We had been a very close family in many ways, yet also an odd one. Yes, we had both parents and were a family of five kids (four boys, one girl). We were all born in Sioux Falls, SD but from there we moved often: Vancouver, WA, Jonesborough and then Johnson City TN, Des Moines/Urbandale, IA. So, in many ways we were close to each other out of necessity, out of a sense that all other relationships were transitory . . . But as we got older, as Oldest and then Second Oldest finished high school and as we stayed in one spot--in Iowa--for once, we kind of drifted apart. Then again, I should say that we became indifferent to each other. Both of our parents had grown up in broken families, both without fathers (my father's father was in a mental hospital all of his life after WWI; my mother's father ran away, abandoning his family). And we, as their offspring, always had some kind of element in us, one that is hard to explain but that essentially was disdainful of positive emotions, of showing need or affection or cohesion as a family unit. I'm not sure. I mean, we knew we were loved and that my parents loved each other, but, yet, no one could say the word and we were often--as we got older--more mean to each other than nice and then we were, as I said, indifferent. My parents, fatherless children of the Great Depression and young adults of WWII (in which my father fought in Europe), perhaps had learned to deal with sadness and disappointment in their lives through indifference to it, so much so that we kids carried a certain stoic/pessimistic gene . . . Then again, who the heck knows. Maybe we were pretty much like everyone else. (We all get along quite well now, us "kids", but we also live far away from and don't have much contact with each other.)

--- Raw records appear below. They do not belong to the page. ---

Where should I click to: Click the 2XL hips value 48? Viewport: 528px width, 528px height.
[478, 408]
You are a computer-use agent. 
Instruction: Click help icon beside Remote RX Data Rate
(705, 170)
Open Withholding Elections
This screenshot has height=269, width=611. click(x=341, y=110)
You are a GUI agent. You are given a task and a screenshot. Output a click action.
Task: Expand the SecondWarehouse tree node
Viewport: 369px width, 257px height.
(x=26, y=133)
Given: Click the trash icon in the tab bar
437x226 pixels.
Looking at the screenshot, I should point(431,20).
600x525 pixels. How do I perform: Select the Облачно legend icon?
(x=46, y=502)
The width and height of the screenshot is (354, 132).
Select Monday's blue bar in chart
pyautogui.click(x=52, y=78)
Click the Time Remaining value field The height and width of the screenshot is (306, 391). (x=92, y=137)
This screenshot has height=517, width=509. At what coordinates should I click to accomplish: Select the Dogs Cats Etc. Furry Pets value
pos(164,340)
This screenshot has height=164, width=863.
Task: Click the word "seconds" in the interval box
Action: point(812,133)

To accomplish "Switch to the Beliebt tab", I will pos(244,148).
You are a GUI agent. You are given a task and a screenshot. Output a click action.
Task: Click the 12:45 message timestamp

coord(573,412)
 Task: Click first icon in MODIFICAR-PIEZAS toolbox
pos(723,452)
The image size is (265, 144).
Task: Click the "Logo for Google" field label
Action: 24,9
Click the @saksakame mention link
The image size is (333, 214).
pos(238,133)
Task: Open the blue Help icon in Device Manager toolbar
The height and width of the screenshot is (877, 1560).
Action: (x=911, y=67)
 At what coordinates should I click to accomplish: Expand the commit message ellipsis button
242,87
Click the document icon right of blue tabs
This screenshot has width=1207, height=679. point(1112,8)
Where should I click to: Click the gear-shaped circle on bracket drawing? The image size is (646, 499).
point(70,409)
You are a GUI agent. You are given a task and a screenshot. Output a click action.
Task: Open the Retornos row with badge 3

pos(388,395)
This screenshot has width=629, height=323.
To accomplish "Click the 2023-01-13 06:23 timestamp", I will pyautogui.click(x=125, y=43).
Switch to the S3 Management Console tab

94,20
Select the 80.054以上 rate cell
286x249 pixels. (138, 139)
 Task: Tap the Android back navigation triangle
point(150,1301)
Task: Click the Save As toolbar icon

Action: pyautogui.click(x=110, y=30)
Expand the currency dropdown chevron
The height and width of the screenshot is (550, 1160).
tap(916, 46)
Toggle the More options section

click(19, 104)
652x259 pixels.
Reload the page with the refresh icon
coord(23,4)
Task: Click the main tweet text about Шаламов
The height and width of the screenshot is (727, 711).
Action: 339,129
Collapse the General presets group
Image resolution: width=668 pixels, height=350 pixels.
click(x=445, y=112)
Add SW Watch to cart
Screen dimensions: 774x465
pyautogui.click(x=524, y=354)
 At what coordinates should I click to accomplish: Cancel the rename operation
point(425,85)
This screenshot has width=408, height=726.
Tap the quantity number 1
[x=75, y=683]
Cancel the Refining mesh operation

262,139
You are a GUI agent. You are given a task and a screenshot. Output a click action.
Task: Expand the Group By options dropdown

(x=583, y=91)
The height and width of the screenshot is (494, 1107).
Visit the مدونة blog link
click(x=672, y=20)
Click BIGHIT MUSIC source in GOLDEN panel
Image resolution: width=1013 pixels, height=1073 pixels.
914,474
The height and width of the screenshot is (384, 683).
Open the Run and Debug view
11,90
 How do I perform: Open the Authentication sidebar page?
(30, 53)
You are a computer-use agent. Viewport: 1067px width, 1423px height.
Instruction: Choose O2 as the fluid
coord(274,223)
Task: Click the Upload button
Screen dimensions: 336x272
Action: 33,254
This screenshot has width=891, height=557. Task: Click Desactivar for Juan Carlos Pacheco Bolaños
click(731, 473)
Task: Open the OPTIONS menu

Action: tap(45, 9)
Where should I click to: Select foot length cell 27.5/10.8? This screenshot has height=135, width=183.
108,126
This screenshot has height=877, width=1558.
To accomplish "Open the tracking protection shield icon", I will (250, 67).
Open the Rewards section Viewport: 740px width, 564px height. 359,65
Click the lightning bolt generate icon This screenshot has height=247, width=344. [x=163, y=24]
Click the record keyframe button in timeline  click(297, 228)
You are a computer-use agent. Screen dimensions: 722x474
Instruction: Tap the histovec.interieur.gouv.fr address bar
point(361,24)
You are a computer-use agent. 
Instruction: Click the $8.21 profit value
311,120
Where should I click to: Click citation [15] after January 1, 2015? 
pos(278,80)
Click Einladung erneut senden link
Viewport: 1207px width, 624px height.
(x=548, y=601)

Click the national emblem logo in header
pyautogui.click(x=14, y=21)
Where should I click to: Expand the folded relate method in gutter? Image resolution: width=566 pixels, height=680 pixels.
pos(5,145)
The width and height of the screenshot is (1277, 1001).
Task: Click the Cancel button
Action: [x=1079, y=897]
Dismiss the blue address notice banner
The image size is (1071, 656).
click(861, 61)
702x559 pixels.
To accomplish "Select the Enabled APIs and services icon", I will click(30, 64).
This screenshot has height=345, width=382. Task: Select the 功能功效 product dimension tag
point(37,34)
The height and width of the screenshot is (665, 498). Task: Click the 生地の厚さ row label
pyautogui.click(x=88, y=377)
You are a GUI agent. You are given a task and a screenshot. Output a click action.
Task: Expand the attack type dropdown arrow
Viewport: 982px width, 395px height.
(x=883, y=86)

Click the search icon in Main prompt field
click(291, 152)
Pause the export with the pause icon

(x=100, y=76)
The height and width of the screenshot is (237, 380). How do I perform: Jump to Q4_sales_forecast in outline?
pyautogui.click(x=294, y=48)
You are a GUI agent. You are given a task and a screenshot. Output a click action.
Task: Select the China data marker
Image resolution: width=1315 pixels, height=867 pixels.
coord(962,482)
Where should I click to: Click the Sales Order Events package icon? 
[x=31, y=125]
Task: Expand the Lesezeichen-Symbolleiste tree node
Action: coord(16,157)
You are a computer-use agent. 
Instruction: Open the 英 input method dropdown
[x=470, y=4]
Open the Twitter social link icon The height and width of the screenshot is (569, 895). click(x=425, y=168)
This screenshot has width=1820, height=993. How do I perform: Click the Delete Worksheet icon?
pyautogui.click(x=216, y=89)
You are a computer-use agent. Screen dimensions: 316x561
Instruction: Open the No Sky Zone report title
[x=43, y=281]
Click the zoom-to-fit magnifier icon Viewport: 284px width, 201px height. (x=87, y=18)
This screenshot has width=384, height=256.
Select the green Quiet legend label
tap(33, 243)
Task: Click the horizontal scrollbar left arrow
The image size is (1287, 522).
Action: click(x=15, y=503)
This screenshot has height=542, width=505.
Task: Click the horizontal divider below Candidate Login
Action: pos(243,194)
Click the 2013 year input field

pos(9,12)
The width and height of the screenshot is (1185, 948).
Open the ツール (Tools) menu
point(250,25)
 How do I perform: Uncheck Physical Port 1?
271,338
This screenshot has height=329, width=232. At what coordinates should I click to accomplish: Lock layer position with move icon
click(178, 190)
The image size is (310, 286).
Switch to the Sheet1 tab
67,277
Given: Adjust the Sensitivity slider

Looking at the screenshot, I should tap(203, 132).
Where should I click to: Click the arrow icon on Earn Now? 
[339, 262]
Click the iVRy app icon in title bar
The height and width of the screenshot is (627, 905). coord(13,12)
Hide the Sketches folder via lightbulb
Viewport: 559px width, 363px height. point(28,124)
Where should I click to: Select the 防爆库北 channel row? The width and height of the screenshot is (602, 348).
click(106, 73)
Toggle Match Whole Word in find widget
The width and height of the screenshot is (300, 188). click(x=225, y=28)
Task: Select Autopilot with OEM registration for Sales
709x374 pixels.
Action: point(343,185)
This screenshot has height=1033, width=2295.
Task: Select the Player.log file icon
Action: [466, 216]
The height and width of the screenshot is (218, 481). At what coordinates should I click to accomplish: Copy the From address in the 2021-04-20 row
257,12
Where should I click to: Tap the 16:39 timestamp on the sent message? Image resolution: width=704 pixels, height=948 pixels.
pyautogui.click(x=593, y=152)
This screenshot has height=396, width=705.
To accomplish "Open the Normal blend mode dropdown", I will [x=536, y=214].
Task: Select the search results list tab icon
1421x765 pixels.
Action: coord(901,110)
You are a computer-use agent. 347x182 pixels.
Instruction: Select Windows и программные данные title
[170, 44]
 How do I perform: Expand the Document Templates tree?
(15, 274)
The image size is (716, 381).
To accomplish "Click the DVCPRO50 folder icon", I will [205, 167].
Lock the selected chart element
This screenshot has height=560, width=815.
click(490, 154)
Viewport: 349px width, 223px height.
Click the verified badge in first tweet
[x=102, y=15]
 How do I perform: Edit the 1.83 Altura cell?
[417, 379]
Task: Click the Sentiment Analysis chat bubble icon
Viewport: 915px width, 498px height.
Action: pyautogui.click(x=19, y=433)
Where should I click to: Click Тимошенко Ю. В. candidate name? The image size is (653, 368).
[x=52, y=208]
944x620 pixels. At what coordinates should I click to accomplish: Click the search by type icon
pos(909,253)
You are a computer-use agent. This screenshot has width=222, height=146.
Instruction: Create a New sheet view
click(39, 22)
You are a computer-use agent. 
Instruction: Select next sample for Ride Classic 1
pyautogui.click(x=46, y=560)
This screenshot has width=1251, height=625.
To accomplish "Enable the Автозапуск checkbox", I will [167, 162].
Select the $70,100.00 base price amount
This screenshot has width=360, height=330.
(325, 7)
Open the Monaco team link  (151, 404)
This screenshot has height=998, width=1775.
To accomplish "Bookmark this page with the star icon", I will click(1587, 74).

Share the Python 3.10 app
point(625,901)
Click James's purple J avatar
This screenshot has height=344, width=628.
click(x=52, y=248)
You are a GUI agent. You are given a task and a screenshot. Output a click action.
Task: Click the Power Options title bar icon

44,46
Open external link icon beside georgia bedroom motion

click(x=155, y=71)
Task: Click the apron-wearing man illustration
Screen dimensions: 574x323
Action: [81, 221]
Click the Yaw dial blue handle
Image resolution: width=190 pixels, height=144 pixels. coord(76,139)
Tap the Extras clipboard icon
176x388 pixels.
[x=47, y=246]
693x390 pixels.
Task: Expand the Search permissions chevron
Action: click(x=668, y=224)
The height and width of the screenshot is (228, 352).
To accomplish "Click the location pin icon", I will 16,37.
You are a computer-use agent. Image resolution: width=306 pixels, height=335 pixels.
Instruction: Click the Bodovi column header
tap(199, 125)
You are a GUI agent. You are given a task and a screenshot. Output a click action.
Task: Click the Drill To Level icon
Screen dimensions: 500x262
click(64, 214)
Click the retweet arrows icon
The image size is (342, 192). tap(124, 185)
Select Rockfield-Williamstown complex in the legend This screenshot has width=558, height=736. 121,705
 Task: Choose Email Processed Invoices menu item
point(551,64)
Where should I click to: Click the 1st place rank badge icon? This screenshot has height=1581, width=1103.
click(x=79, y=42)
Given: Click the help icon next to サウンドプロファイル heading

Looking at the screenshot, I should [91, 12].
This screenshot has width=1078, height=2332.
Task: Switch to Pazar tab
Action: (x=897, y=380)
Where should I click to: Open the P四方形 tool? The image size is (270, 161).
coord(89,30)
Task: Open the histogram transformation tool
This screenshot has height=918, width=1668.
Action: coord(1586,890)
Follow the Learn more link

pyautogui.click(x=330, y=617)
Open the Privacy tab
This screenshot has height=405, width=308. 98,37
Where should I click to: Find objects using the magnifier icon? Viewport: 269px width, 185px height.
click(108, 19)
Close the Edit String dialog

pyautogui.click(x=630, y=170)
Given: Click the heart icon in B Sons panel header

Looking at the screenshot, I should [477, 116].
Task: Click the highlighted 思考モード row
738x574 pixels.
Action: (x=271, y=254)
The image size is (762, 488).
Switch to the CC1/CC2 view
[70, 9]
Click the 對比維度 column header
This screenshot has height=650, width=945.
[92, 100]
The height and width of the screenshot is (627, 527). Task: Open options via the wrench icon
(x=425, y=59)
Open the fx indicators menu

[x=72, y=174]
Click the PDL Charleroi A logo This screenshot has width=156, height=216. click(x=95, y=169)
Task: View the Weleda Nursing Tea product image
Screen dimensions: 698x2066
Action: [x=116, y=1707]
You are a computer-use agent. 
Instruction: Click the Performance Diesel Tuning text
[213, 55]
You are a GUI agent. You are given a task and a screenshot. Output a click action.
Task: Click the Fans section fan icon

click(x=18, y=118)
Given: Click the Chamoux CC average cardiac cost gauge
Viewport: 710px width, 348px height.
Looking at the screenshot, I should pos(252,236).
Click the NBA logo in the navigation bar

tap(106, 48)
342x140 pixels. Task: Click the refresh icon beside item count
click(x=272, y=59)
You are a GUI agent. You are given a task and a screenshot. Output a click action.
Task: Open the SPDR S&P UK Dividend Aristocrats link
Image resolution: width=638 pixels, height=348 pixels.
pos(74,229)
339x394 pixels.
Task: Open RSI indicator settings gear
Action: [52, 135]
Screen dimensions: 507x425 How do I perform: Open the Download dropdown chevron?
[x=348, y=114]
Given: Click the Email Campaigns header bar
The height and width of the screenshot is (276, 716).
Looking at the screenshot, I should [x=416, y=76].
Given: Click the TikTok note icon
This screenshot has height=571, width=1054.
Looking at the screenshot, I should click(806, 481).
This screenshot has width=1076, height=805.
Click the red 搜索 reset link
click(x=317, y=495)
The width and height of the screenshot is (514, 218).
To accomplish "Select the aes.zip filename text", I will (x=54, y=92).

What I'm trying to point out is that it was strange and somewhat embarrassing to me for my older brother to be helping me out, to care enough to help out. But we did find his friend and the van and I bought it. I paid the asking price because I had no concept that I could bicker--and, Oldest Brother never said a peep that I could ask for less from his friend. Yes, I paid too much. Yet, I was happy to have the van: a 72 Ford Econoline painted in two-tone blue with shag carpeting on the inside and a bed in back, a cooler between the two front seats (Captain's seats) also hidden by shag carpeting. It was quite the 70's semi-hippy mobile.
I never did take the van out west.
I did take it to Florida that next spring, to Daytona and Key West. I took it to Iowa City a few times and when I decided to go to college, it sat back at my parents house until it became an eyesore. I eventually sold it to friend of a neighbor for about $500--more than $2000 less than I paid for it.
So it goes.
I disliked owning a car for many years afterwards.